Maîtres Edouard Martial et Alexandre Martin, avocats de Redouane Ikil, l'ancien directeur de la Poste de Bellefontaine à Toulouse. / © France 3 Occitanie
Maîtres Edouard Martial et Alexandre Martin, avocats de Redouane Ikil, l'ancien directeur de la Poste de Bellefontaine à Toulouse. / © France 3 Occitanie

Vendredi 5 juillet 2019, dernier jour du procès en appel de Redouane Ikil et Fabien Djetcha pour séquestration et extorsion de fonds en bande organisée avec armes, les avocats de Redouane Ikil ont eu la délicate tâche de plaider sans leur client, en fuite depuis ce matin.

Par Marie Martin

Il ne leur a pas facilité la tâche, Redouane Ikil. En choisissant de ne pas se présenter au palais de justice d'Albi, ce vendredi 5 juillet 2019, l'ancien directeur de la Poste poursuivi pour sa participation présumée à deux braquages d'agences postales en 2012 et 2013, a donc laissé ses conseils plaider sans lui. 

Et les trois avocats [maîtres Pierre Dunac, Alexandre Martin et Edouard Martial] ne se sont évidemment pas dérobés, même si le contexte s'en est trouvé changé.
Ils ont tous trois longuement plaidé. Reprenant point par point les éléments du dossier, épluchant chaque pièce, revenant sur tous les témoignages importants. Contredisant à la lettre tous les arguments des parties civiles.

L'absence de leur client, ils ne l'éludent pas. Au contraire, ils l'expliquent. "Cet homme a fini par fuir", plaide maître Pierre Dunac. "C'est un aveu non pas de culpabilité mais un aveu de terreur. La terreur de retrouver une vie en cage".
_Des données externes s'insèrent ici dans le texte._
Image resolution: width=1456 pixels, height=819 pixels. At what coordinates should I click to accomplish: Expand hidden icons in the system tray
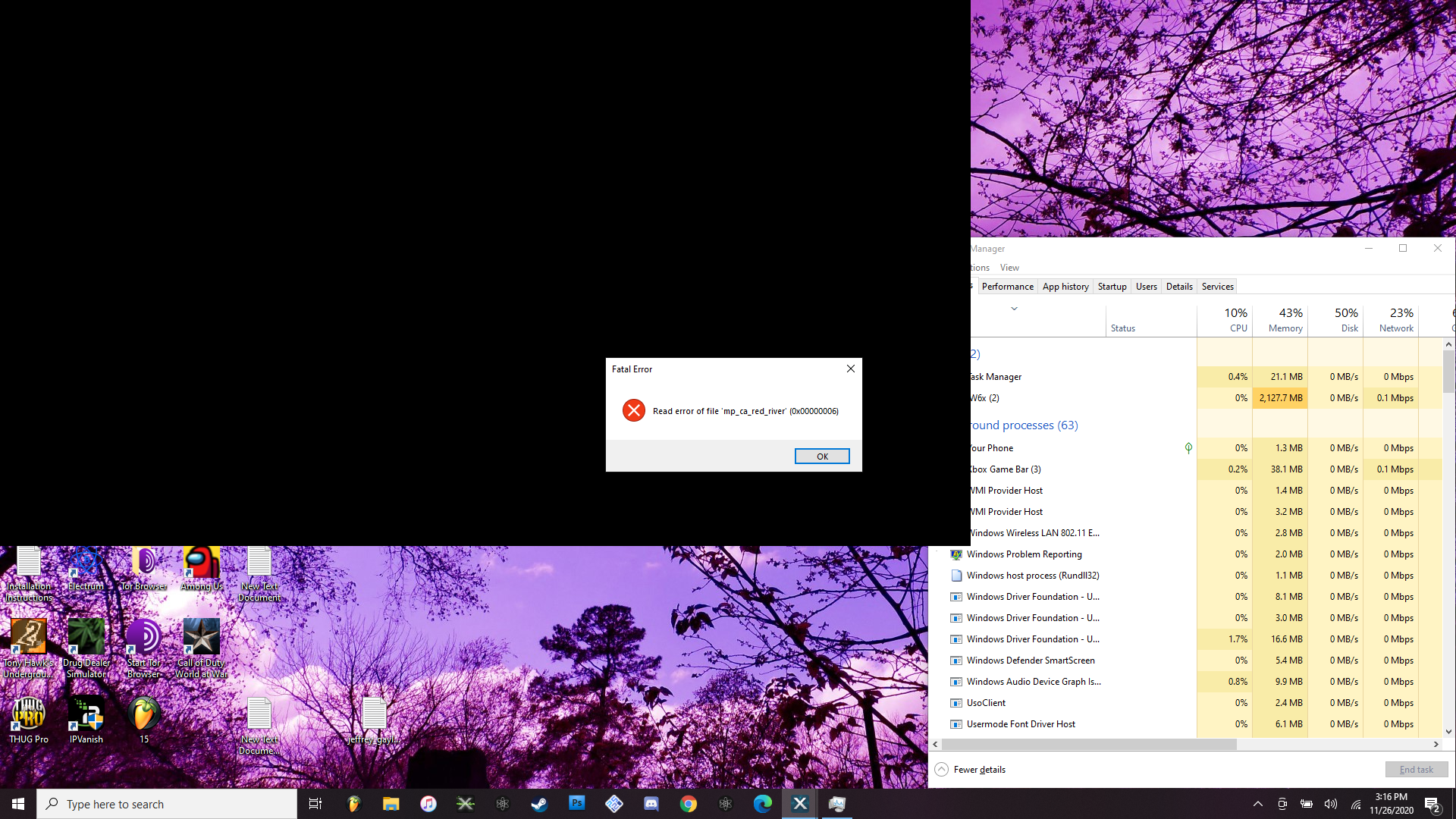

"J'ai détesté ce procès", dit-il encore. Et d'évoquer les pressions, les railleries, la parole régulièrement coupée aux accusés et à la défense. 

Maître Alexandre Martin tente de démonter un postulat de départ dans l'enquête : les informations venaient de l'intérieur. Seul un salarié de la Poste pouvait savoir quelle caissière travaillait ce jour-là, où elle habitait, quel jour les liquidités étaient importantes.

Pour lui, nul besoin de faire partie de la maison pour avoir accès à ces informations. N'importe qui aurait pu suivre les agents après le travail. D'ailleurs, deux d'entre elles ont déclaré avoir été suivies, avant le braquage de l'agence de Bellefontaine, dont Redouane Ikil avait été le directeur. "Il n'y a pas eu de fuite, ni humainement, ni informatiquement". 

"Si vous prononcez une peine de trente ans, cet homme est mort socialement. Vous avez une lourde responsabilité", indique maître Martin aux jurés. "Vous la porterez avec votre conscience".

La cour s'est retirée à 23 heures pour délibérer.